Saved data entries
------------

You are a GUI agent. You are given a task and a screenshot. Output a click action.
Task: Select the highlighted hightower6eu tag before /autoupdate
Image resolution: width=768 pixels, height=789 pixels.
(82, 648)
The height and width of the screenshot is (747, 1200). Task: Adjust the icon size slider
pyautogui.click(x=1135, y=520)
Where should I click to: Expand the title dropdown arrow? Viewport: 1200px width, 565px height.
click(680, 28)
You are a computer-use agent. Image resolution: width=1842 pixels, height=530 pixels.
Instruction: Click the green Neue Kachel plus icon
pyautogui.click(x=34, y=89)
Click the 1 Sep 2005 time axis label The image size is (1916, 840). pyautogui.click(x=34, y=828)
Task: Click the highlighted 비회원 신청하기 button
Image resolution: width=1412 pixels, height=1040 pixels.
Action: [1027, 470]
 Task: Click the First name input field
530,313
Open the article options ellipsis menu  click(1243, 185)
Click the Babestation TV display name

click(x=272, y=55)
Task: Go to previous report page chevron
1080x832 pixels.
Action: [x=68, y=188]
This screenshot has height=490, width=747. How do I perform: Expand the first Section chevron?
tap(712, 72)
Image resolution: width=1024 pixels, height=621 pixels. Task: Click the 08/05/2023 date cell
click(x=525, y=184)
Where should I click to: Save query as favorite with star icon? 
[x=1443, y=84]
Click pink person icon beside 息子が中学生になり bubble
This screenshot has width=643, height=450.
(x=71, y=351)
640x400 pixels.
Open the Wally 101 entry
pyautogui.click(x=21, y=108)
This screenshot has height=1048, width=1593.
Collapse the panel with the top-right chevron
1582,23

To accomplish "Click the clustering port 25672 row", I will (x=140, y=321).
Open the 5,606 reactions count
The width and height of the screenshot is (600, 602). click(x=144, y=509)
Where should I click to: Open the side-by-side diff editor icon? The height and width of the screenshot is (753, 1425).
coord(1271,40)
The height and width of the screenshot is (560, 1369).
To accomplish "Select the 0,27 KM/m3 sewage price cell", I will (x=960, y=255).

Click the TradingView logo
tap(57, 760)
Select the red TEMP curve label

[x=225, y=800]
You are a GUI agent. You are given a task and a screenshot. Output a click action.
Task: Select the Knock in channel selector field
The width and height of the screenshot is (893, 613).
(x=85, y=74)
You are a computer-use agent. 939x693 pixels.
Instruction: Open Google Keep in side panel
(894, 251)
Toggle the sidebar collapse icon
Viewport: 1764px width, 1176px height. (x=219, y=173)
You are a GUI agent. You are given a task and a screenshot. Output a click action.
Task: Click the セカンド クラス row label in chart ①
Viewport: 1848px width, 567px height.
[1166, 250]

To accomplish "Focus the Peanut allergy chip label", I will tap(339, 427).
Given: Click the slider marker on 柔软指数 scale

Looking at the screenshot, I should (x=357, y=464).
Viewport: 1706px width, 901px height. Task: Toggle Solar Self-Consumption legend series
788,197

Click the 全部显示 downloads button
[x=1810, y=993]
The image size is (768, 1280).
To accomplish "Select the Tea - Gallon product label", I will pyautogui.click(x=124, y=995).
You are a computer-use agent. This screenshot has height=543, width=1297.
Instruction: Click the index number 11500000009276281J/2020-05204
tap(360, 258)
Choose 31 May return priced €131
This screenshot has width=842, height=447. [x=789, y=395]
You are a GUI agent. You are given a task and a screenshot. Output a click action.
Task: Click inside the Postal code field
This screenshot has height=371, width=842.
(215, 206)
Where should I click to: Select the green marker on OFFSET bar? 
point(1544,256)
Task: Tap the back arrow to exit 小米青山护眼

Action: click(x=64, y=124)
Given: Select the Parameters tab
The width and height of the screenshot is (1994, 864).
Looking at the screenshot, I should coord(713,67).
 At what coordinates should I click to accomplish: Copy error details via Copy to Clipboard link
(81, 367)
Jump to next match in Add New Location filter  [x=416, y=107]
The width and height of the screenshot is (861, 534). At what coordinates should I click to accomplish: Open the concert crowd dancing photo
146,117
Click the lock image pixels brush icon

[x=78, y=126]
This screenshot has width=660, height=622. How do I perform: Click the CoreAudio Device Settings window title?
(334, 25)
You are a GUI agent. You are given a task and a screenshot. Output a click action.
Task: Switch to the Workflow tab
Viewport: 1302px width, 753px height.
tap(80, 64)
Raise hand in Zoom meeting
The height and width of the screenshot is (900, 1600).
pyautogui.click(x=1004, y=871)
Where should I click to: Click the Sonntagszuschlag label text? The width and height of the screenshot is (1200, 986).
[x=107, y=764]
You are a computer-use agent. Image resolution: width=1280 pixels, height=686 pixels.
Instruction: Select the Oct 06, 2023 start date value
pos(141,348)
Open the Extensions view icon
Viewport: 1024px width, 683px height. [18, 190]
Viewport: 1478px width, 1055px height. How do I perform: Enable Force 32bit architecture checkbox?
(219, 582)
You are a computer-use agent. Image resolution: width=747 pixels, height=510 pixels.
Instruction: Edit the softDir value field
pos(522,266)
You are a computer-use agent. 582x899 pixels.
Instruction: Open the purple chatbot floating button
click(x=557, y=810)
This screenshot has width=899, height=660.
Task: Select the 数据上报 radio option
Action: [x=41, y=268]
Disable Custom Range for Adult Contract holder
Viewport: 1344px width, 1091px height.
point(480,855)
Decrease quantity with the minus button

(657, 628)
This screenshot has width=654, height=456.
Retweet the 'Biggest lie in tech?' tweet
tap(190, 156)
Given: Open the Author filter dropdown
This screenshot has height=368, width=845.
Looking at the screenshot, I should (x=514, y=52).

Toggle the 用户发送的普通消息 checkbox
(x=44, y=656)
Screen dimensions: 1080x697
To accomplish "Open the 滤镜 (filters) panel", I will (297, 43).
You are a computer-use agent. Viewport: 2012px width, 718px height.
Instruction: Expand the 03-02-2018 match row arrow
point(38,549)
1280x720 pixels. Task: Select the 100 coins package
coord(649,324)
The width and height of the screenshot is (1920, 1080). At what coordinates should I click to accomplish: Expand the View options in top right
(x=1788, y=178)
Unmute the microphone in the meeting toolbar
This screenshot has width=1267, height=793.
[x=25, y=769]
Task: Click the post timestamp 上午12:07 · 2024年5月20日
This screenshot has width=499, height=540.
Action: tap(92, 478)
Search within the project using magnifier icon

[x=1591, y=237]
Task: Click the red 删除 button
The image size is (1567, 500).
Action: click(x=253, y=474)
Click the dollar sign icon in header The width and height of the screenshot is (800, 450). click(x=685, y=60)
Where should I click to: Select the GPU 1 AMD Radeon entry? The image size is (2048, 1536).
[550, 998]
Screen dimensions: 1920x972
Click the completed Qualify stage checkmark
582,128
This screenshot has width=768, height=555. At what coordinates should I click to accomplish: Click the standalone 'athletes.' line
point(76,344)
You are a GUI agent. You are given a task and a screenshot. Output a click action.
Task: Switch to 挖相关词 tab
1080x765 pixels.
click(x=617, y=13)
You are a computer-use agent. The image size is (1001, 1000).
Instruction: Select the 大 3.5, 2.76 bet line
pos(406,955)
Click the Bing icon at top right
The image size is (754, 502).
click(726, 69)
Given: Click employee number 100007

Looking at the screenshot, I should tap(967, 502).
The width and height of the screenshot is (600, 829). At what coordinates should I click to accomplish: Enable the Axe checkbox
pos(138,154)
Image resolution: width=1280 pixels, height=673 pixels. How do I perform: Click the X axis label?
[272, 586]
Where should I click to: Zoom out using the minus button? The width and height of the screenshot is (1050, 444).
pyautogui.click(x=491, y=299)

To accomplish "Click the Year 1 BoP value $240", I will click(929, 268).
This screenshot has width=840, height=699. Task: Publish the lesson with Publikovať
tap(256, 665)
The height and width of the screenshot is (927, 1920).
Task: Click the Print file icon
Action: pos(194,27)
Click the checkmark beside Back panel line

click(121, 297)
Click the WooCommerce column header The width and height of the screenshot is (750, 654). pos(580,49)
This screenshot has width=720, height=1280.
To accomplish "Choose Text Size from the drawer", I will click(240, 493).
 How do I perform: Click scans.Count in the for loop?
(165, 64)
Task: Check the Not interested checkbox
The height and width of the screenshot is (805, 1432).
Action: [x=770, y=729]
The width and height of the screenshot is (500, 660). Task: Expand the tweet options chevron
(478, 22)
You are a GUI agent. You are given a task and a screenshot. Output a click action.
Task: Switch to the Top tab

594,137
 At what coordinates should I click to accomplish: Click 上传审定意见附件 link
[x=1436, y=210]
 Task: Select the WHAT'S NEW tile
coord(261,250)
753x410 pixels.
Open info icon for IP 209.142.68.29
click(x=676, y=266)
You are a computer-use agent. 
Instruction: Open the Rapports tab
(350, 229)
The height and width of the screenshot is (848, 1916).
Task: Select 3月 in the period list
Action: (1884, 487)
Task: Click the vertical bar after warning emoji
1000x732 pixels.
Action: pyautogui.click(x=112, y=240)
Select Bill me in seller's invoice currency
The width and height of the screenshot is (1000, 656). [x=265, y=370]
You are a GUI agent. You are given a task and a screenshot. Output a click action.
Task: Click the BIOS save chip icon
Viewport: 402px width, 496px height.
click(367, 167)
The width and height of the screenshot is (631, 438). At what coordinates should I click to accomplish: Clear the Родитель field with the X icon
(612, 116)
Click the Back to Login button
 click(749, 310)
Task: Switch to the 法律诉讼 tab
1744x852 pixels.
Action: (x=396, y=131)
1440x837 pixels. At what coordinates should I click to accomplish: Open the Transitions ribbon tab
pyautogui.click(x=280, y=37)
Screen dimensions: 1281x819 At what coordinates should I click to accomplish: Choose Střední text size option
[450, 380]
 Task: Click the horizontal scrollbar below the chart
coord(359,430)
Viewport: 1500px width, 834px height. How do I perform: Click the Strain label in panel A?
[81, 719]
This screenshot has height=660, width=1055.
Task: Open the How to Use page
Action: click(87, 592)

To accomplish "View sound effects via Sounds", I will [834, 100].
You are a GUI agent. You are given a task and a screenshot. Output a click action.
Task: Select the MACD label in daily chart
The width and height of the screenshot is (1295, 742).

------------

### EXERCISE REQUIREMENTS
Copy every line of the records above that holds the word "highlighted".

### ANSWER SPACE
Task: Select the highlighted hightower6eu tag before /autoupdate
Task: Click the highlighted 비회원 신청하기 button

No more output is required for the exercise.